Position Summary
The Data Engineer creates pathways for transporting data from its source to a data warehouse. These pathways are vital, allowing an organization to access and analyze its data to inform business decisions. Data pipelines transport and transform data according to established business rules or exploratory analyses the business wishes to undertake. The Data Engineer prepares and organizes the data that organizations have accumulated in their databases and other formats.
A Day in the Life of a Machine Learning Engineer
A Data Engineer's day begins with constructing and delivering high-quality data architectures and pipelines to support clients, business analysts, and data scientists. Data Engineers interact with other technical teams to extract, transform, and load [] data from a broad range of data sources. Successful Data Engineers continuously enhance ongoing reporting and processes, as well as automate or simplify self-service support for clients. Data Engineers develop, code, and deploy scripts written in Python, as Python is the primary language for data. All Data Engineers are first and foremost Software Engineers with a grasp of the Software Development Life Cycle (SDLC) process.

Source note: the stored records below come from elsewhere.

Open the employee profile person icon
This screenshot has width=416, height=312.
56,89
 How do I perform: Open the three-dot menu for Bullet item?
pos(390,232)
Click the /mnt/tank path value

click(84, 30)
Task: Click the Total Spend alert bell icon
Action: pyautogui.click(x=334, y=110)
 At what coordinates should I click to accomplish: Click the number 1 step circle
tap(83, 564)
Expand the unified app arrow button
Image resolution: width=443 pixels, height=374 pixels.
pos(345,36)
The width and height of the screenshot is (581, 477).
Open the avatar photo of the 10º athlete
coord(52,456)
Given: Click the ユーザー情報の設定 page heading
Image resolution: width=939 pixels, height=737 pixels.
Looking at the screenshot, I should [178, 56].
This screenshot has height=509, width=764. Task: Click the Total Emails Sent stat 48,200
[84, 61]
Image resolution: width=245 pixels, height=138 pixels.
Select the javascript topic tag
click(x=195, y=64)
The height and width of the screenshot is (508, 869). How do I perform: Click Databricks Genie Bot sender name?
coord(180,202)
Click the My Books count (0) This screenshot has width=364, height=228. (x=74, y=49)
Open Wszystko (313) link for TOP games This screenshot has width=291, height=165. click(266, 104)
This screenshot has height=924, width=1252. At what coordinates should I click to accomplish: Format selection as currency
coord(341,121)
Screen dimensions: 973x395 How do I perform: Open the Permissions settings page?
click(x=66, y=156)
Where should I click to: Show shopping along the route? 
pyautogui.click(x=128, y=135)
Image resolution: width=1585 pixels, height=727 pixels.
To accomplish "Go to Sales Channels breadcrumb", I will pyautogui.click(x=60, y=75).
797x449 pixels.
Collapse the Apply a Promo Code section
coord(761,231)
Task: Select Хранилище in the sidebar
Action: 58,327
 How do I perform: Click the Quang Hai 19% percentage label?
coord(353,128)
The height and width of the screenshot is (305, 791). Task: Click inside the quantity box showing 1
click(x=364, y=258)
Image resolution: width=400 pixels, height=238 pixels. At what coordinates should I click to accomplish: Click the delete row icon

Key Duties and Responsibilities
- Build, test, and maintain data architectures provided by the data architect
- Analyze raw and organic data
- Create data systems and pipelines
- Design the necessary infrastructure for optimal extraction, transformation, and loading of data from a wide variety of data sources using SQL and AWS 'big data' technologies
- Create code and scripts for data architects, data scientists, and data quality engineers
- Procure data
- Identify methods to enhance data reliability, efficiency, and quality
- Create data set processes
- Prepare data for prescriptive and predictive modeling
- Automate the data collection and analysis procedures, data release and reporting tools
- Construct algorithms and prototypes
- Create analytical tools and programs
- Collaborate with data scientists and architects on various projects or initiatives
Requirements
- A Bachelor's or Master's degree in Computer Science, Engineering, or a related subject
- AWS Certified Big Data - Specialty
- Must have this certification or be willing to obtain it within two weeks of hire
- 5+ Years of proven experience working as a Data Engineer, preferably in a professional services or consulting role
- Strong proficiency in programming languages like Python, Java, or Scala, and expertise in data processing frameworks and libraries (e.g., Spark, Hadoop, SQL, etc.)
- Comprehensive understanding of database systems (relational and NoSQL), data modeling, and data warehousing concepts
- Experience with cloud-based data platforms and services (e.g., AWS, Azure, Google Cloud), including familiarity with relevant tools and technologies (e.g., S3, Redshift, BigQuery, etc.)
- Proficiency in designing and implementing ETL processes and data integration workflows, using tools like Apache Airflow, Informatica, or Talend
- Familiarity with data governance practices, data quality frameworks, and data security principles
- Strong analytical and problem-solving abilities, with proficiency in translating business requirements into technical solutions
- Exceptional communication and collaborations skills, with the capacity to effectively engage with clients and cross-functional teams
- Self-motivated and proactive, with enthusiasm for learning and staying updated with the latest data engineering developments
- Capability to work with ambiguity and translate client wants and needs into implementable stories and epics during a sprint. This means Data Engineers understand the 'agile' progress software delivery
- A solid understanding of the SDLC process
- An understanding of object-oriented programming
- Able to work with minimal guidance
- AWS background
- Solution Engineer mindset
Essential Skills
- AWS Glue
- AWS Lake Formation
- AWS Step Functions
- Amazon Redshift
- Amazon S3
Preferred Skills and Experience
- An inquisitive attitude when addressing problems
- An attitude of 'good is not good enough' for our clients
- Snowflake or Databricks certifications and/or hands-on experience
Company Benefits
Full-time employees are eligible for our employee benefit programs:
- Healthcare (medical, dental, and vision) insurances,
- Short-term disability, long-term disability, and life insurances,
- 401k with Company match
- Accruable Paid time off (PTO) (up to 120 hours over one year)
- Paid time off for major holidays (14 days per year)
- All other offerings are subject to management’s discretion and may change any time.
Salary range for this role is $104,900-$149,800.
CA ID: IT10000584B
"The provided salary ranges are for informational purposes only, and might vary based on factors like experience, qualifications, and geographical location. The final offer will be determined based on the candidate's skills and alignment with the role's requirements."
This job description may not encompass all assigned duties, responsibilities, or aspects of the job. It may be modified any time at the sole discretion of the Employer. Tasks and responsibilities can be adjusted to reasonably accommodate individuals with disabilities. To perform this job successfully, the individuals must possess the skills, aptitudes, and abilities to perform each task proficiently. This document does not create an employment contract, implied or otherwise, other than an “at will” relationship. Effectual Inc. is an Equal Employment Opportunity (EEO) employer and does not discriminate based on any protected classification in its hiring, promoting, or any other job-related opportunities.